Forum Moderators: open
Your second question is an interesting question. I'm not aware of any studies that would answer it though I'd be curious to see what the demographics are.
statistics showing the percentage if pages being correct HTML
Just a guess here, but taking the number of web pages at 3 billion, the number of VALID pages is going to be far, far less than 1% right now. 1% would be 30 million valid pages, and I doubt that it's anywhere near 1 million.
A lot of the reason is lack of awareness. Some of the reason is also practical, related to Content Management Systems and other parts of the development process. Many organizations simply need their content out there, fresh, early and often. If that can't be done easily, even transparently with the tools they have on hand, then they won't bother getting the code to validate, as long as it displays well in most browsers. For now validation can appear to be a unnecessary drain on resources.
The move to valid code is really the cutting edge. Ultimately it will allow the Internet medium to grow and mature, and it makes a heck of a lot more sense than for browser makers to build in what they should think is the proper amount of forgiveness.

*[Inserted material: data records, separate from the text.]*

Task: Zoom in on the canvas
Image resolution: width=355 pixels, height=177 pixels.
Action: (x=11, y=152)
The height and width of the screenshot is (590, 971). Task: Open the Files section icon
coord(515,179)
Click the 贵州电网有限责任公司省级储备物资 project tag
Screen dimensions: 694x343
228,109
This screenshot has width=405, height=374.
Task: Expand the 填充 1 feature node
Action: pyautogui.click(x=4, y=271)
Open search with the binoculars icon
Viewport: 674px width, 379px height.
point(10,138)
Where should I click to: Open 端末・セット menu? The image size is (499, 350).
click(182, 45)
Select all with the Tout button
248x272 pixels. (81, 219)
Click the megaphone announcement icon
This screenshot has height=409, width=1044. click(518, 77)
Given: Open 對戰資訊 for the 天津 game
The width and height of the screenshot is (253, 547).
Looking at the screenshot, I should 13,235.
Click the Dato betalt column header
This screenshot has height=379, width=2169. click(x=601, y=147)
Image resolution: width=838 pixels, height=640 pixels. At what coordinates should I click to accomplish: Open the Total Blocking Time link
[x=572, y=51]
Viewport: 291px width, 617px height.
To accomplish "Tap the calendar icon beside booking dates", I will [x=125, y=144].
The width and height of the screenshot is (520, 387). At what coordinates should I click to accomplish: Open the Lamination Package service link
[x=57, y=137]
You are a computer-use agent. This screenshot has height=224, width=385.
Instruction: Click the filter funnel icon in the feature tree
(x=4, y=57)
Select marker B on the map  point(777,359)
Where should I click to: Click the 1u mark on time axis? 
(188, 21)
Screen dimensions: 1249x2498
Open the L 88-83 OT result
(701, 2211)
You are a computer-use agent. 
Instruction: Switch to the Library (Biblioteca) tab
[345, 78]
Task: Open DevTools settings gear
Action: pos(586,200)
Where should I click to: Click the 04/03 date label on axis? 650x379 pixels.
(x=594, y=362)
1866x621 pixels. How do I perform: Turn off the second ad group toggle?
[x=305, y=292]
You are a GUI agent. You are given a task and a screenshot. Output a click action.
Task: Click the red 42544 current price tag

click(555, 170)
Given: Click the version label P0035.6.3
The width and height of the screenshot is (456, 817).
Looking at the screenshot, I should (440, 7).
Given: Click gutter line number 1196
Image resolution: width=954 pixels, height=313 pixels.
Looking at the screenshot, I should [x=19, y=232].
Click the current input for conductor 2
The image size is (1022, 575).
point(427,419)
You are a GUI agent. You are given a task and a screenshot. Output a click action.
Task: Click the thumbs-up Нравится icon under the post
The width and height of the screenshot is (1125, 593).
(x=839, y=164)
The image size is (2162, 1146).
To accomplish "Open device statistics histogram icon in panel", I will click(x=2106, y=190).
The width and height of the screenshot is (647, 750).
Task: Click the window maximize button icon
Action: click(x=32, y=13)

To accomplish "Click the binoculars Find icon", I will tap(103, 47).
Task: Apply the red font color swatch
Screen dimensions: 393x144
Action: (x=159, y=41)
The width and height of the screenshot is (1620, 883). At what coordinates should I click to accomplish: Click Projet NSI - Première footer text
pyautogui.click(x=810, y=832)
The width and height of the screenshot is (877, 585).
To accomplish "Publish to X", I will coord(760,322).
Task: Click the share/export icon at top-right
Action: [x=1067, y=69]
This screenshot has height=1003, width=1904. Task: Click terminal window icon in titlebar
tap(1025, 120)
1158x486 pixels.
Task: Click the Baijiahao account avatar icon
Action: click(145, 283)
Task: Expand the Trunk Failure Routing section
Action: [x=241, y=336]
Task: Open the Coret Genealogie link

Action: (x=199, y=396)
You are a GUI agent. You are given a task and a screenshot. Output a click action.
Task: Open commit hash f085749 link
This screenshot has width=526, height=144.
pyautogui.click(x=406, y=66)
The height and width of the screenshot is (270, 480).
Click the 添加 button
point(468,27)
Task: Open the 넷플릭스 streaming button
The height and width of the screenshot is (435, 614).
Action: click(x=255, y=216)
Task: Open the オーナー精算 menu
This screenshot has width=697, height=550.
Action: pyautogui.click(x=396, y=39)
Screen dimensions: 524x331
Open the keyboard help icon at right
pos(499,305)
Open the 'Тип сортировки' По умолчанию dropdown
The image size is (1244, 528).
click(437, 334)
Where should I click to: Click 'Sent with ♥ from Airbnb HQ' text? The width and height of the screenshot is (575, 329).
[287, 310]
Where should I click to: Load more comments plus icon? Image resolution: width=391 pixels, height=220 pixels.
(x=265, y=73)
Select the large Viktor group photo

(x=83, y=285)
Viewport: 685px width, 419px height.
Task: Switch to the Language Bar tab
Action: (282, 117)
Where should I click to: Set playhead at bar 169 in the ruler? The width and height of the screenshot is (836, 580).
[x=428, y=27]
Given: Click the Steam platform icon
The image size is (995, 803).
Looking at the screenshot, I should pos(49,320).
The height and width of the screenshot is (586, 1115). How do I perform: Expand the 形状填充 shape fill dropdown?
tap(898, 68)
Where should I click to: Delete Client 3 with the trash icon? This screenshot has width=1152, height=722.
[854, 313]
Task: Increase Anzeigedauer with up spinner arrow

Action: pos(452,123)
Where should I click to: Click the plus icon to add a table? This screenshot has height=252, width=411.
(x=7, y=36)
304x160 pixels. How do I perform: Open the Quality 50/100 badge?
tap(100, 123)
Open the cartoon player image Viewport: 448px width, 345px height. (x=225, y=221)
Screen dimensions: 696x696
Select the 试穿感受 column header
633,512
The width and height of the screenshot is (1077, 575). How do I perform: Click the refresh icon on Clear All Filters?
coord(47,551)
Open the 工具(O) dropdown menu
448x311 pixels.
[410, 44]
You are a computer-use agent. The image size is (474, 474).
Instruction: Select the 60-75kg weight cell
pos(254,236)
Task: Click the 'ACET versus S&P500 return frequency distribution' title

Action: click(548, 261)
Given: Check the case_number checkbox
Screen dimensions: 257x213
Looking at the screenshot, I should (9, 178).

In what other technical medium do we expect the "player" to forgive improper encoding? The Internet cannot mature beyond a certain limit while cowboy code is the rule. So we're at the very beginning of a change. How fast we each get with the change is a personal choice or a business choice. For now, the game is mainly about raising awareness that validation IS a choice.
There is also a carrot involved here, not just a stick. Do you want search engines to gobble up your content? Validate the code. Do you want to have solid instructions that will give good results on all kinds of devices? Validation is the answer.